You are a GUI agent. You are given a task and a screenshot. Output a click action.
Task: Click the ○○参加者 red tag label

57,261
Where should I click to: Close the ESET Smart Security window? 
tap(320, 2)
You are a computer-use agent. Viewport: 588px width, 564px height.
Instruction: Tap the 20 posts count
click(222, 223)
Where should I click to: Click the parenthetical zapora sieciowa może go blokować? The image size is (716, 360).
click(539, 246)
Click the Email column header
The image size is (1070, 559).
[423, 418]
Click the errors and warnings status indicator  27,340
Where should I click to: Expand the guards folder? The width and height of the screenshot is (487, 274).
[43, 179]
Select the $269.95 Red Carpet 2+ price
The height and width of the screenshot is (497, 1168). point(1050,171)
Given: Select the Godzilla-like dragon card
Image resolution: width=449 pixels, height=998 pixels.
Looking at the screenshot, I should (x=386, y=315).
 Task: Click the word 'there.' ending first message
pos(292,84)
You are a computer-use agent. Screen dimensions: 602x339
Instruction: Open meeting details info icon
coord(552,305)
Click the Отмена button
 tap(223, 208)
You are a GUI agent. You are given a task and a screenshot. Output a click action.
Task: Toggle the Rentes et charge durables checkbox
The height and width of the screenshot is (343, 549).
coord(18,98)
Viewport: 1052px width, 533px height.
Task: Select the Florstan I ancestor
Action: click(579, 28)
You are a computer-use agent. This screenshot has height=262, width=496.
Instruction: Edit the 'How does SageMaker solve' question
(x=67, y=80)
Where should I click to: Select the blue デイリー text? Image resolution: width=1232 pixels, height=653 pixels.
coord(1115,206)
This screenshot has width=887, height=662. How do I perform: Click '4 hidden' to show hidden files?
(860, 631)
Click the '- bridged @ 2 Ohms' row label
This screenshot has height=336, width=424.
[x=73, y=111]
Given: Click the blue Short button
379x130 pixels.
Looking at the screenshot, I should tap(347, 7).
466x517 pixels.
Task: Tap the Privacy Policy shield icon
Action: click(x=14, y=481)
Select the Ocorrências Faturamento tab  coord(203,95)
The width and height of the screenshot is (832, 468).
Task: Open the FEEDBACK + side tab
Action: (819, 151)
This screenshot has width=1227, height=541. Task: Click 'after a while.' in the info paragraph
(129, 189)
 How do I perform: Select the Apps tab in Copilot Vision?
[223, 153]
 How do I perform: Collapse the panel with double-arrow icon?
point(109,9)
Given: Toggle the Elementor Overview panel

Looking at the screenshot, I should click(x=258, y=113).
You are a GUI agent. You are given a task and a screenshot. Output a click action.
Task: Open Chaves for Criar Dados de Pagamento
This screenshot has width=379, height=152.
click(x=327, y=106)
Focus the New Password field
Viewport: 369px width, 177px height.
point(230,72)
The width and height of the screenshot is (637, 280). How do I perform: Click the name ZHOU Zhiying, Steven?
:::
WHAT THE TASK ASKS → Could the data above be returned exactly as it stands?

PROBLEM SOLUTION →
You are a GUI agent. You are given a task and a screenshot. Output a click action.
Task: Click the ○○参加者 red tag label

57,261
Where should I click to: Close the ESET Smart Security window? 
tap(320, 2)
You are a computer-use agent. Viewport: 588px width, 564px height.
Instruction: Tap the 20 posts count
click(222, 223)
Where should I click to: Click the parenthetical zapora sieciowa może go blokować? The image size is (716, 360).
click(539, 246)
Click the Email column header
The image size is (1070, 559).
[423, 418]
Click the errors and warnings status indicator  27,340
Where should I click to: Expand the guards folder? The width and height of the screenshot is (487, 274).
[43, 179]
Select the $269.95 Red Carpet 2+ price
The height and width of the screenshot is (497, 1168). point(1050,171)
Given: Select the Godzilla-like dragon card
Image resolution: width=449 pixels, height=998 pixels.
Looking at the screenshot, I should (x=386, y=315).
 Task: Click the word 'there.' ending first message
pos(292,84)
You are a computer-use agent. Screen dimensions: 602x339
Instruction: Open meeting details info icon
coord(552,305)
Click the Отмена button
 tap(223, 208)
You are a GUI agent. You are given a task and a screenshot. Output a click action.
Task: Toggle the Rentes et charge durables checkbox
The height and width of the screenshot is (343, 549).
coord(18,98)
Viewport: 1052px width, 533px height.
Task: Select the Florstan I ancestor
Action: click(579, 28)
You are a computer-use agent. This screenshot has height=262, width=496.
Instruction: Edit the 'How does SageMaker solve' question
(x=67, y=80)
Where should I click to: Select the blue デイリー text? Image resolution: width=1232 pixels, height=653 pixels.
coord(1115,206)
This screenshot has width=887, height=662. How do I perform: Click '4 hidden' to show hidden files?
(860, 631)
Click the '- bridged @ 2 Ohms' row label
This screenshot has height=336, width=424.
[x=73, y=111]
Given: Click the blue Short button
379x130 pixels.
Looking at the screenshot, I should tap(347, 7).
466x517 pixels.
Task: Tap the Privacy Policy shield icon
Action: click(x=14, y=481)
Select the Ocorrências Faturamento tab  coord(203,95)
The width and height of the screenshot is (832, 468).
Task: Open the FEEDBACK + side tab
Action: (819, 151)
This screenshot has width=1227, height=541. Task: Click 'after a while.' in the info paragraph
(129, 189)
 How do I perform: Select the Apps tab in Copilot Vision?
[223, 153]
 How do I perform: Collapse the panel with double-arrow icon?
point(109,9)
Given: Toggle the Elementor Overview panel

Looking at the screenshot, I should click(x=258, y=113).
You are a GUI agent. You are given a task and a screenshot. Output a click action.
Task: Open Chaves for Criar Dados de Pagamento
This screenshot has width=379, height=152.
click(x=327, y=106)
Focus the New Password field
Viewport: 369px width, 177px height.
point(230,72)
The width and height of the screenshot is (637, 280). How do I perform: Click the name ZHOU Zhiying, Steven?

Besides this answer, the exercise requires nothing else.